* WORK INSTRUCTIONS *
Counting only lines below that contain the string "agent", give the total as a single number.
** THE INPUT follows **
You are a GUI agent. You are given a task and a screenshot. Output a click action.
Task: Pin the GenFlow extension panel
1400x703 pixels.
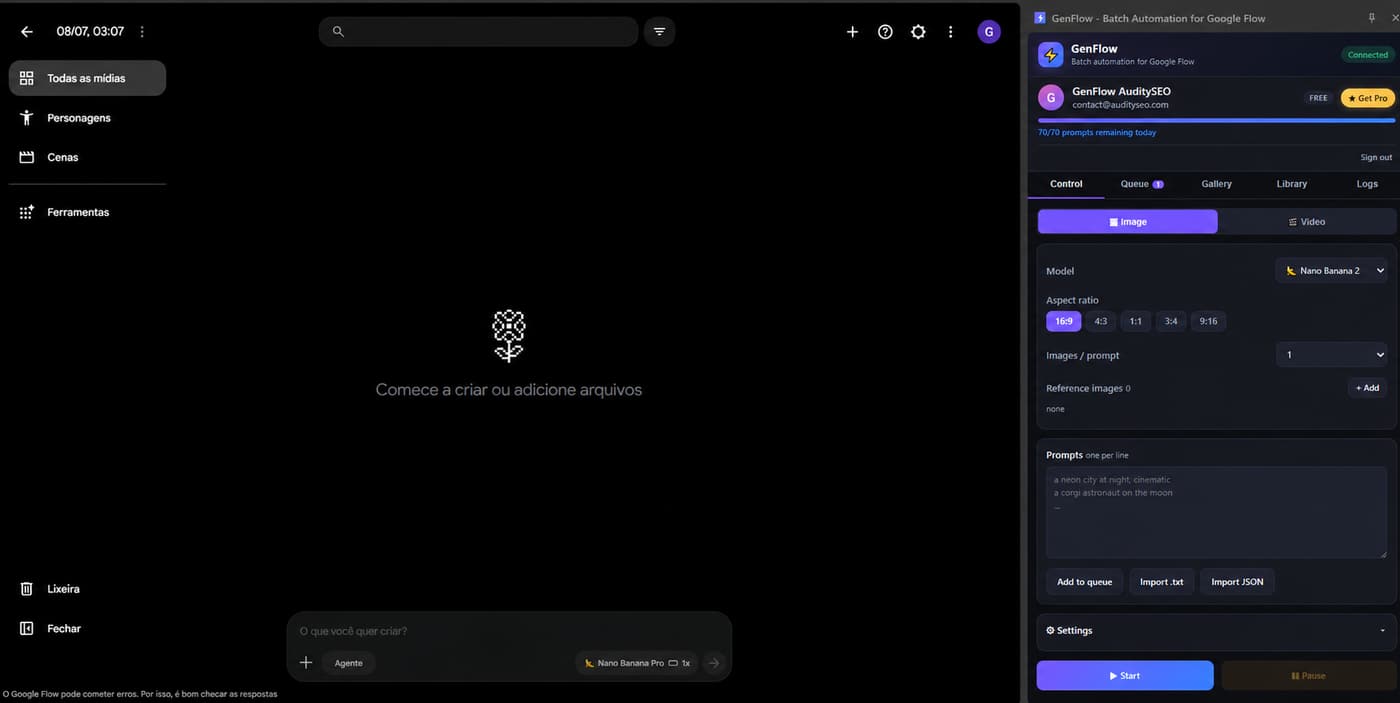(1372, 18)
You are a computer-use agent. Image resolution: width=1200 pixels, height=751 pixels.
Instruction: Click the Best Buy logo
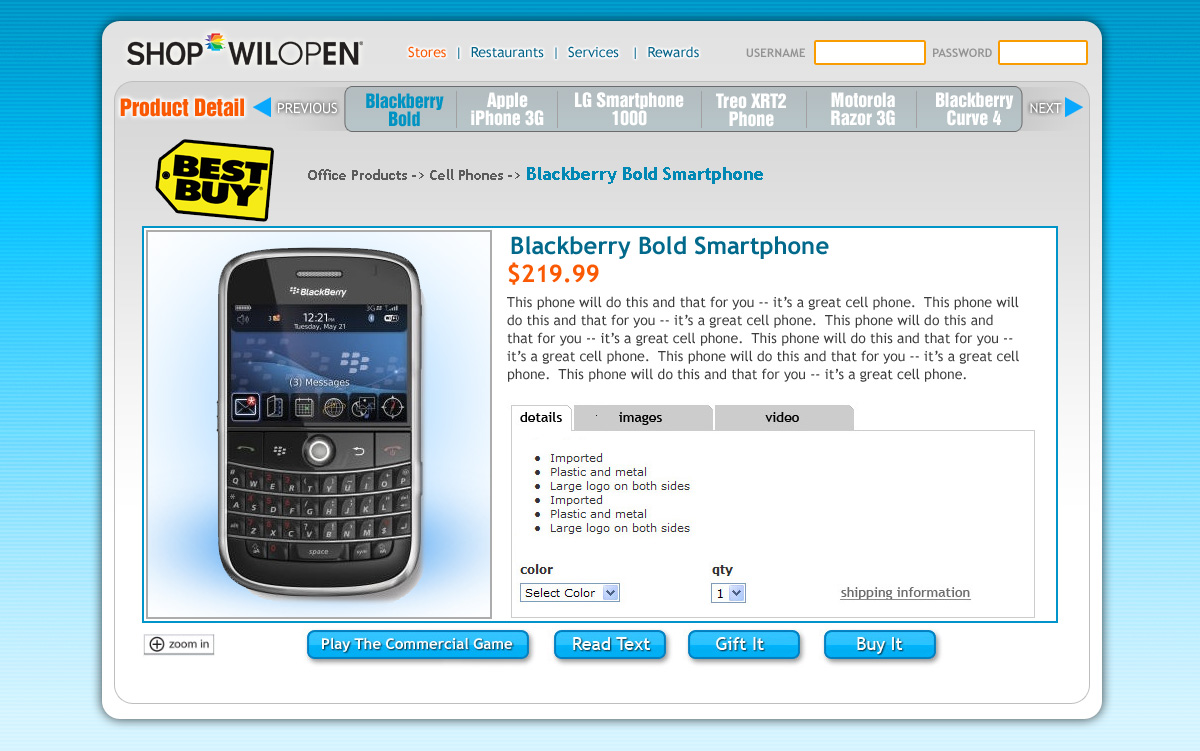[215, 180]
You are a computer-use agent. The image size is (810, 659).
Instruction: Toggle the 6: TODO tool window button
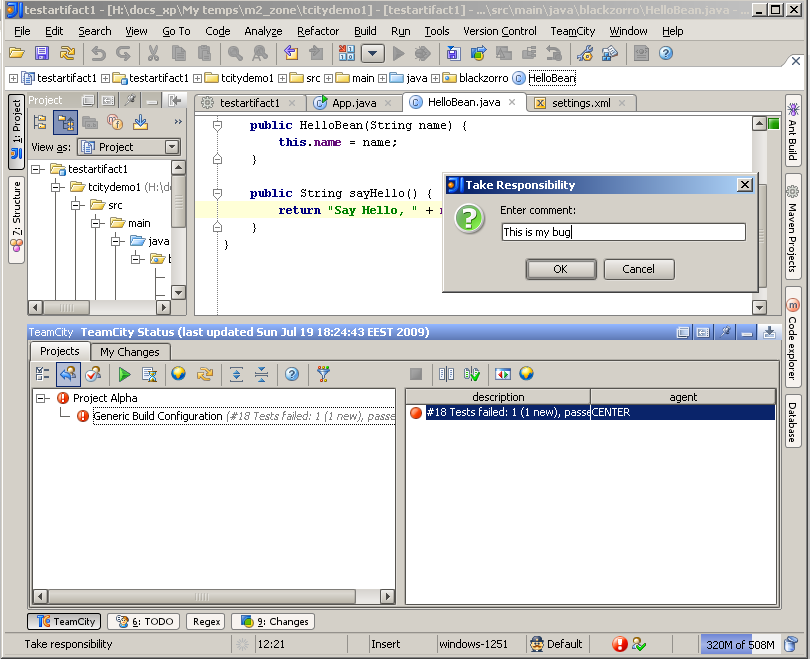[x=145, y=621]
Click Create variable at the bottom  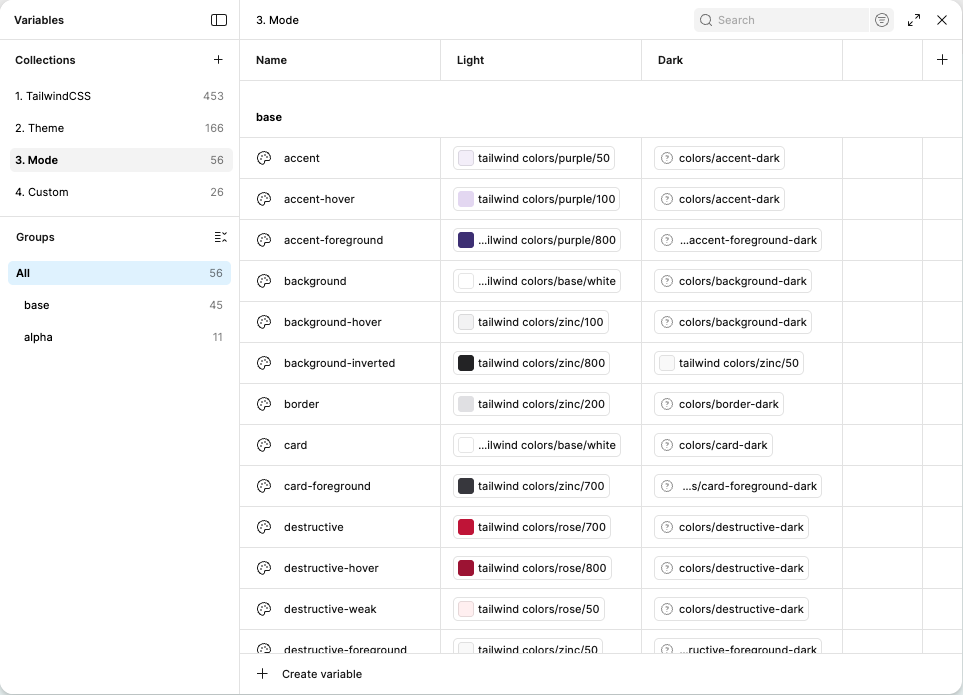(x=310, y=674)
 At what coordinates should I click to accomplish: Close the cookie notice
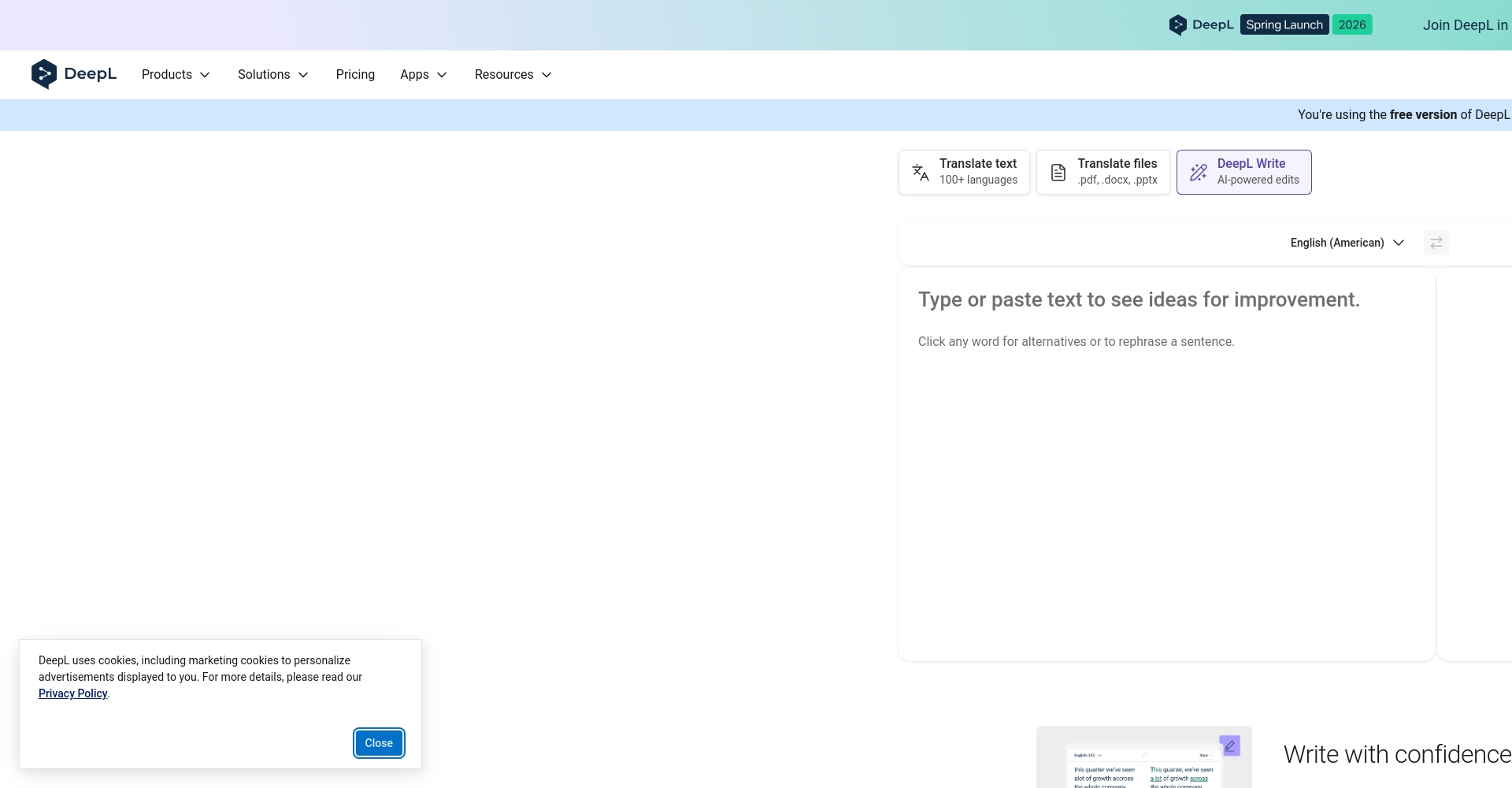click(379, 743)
** End of THE INPUT **
* TASK RESULT *
3